WHAT IS NEEDED: Up to and including the line holding "Task: Click the Registry Editor app icon", write out the data exactly from its first line, but not the pictures.

Data records

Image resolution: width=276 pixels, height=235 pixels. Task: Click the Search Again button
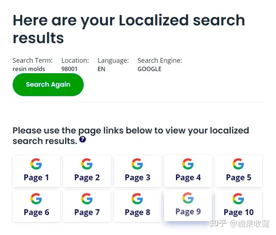click(48, 84)
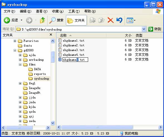The height and width of the screenshot is (137, 164).
Task: Toggle the Folders pane button
Action: [x=76, y=20]
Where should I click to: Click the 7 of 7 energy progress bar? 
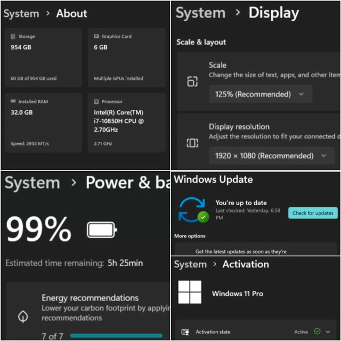116,336
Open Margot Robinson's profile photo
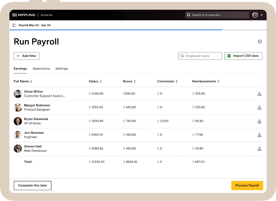 [18, 107]
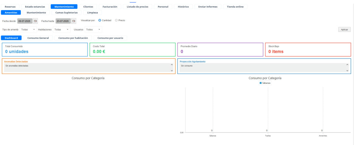Click up arrow in Proyección Agotamiento box
This screenshot has width=354, height=145.
347,65
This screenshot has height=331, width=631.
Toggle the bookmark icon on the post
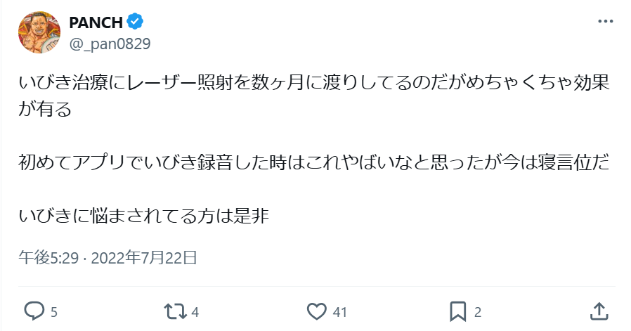[x=457, y=311]
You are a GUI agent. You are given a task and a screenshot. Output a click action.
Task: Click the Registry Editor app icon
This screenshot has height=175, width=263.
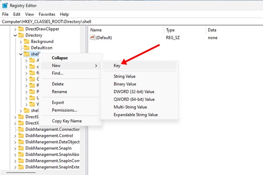point(5,5)
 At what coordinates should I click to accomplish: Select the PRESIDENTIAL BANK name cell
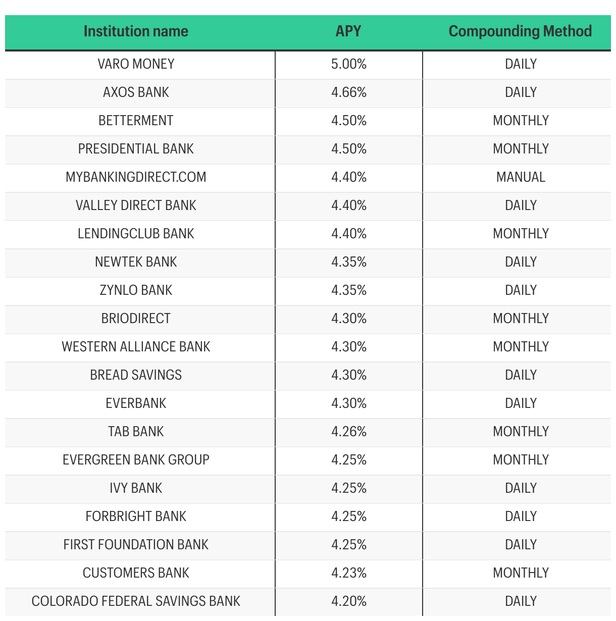coord(136,149)
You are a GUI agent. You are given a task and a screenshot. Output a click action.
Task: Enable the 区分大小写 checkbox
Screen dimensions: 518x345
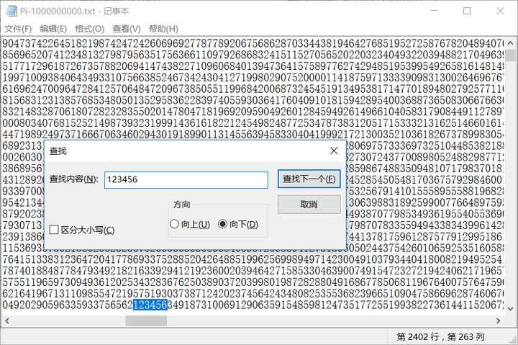click(x=55, y=230)
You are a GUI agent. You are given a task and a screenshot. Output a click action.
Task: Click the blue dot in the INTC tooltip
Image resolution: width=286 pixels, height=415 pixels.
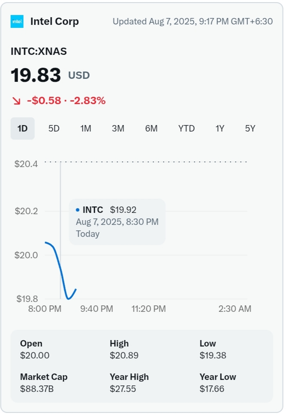(78, 210)
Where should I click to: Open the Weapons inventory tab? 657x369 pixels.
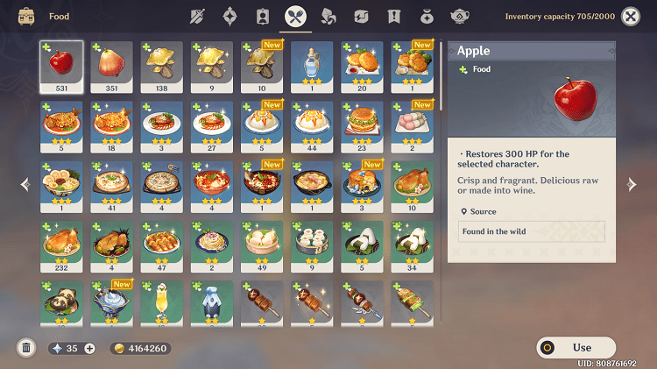(197, 17)
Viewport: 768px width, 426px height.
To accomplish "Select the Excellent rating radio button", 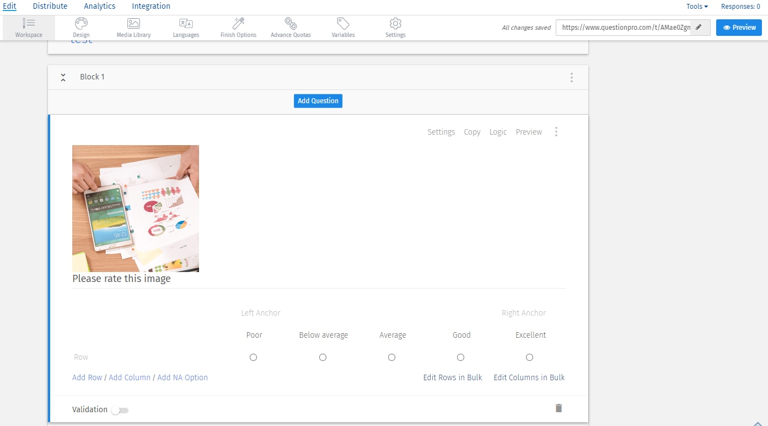I will pyautogui.click(x=529, y=357).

RESPONSE FOR THIS EXERCISE:
Image resolution: width=276 pixels, height=235 pixels. Task: Click the Search Again button
click(48, 84)
The height and width of the screenshot is (137, 164).
Task: Toggle the Folders pane button
Action: [x=76, y=20]
Where should I click to: Click the 7 of 7 energy progress bar? 
116,336
Open Margot Robinson's profile photo
 [18, 107]
Click up arrow in Proyección Agotamiento box
This screenshot has width=354, height=145.
347,65
This screenshot has height=331, width=631.
Toggle the bookmark icon on the post
[x=457, y=311]
You are a GUI agent. You are given a task and a screenshot. Output a click action.
Task: Click the Registry Editor app icon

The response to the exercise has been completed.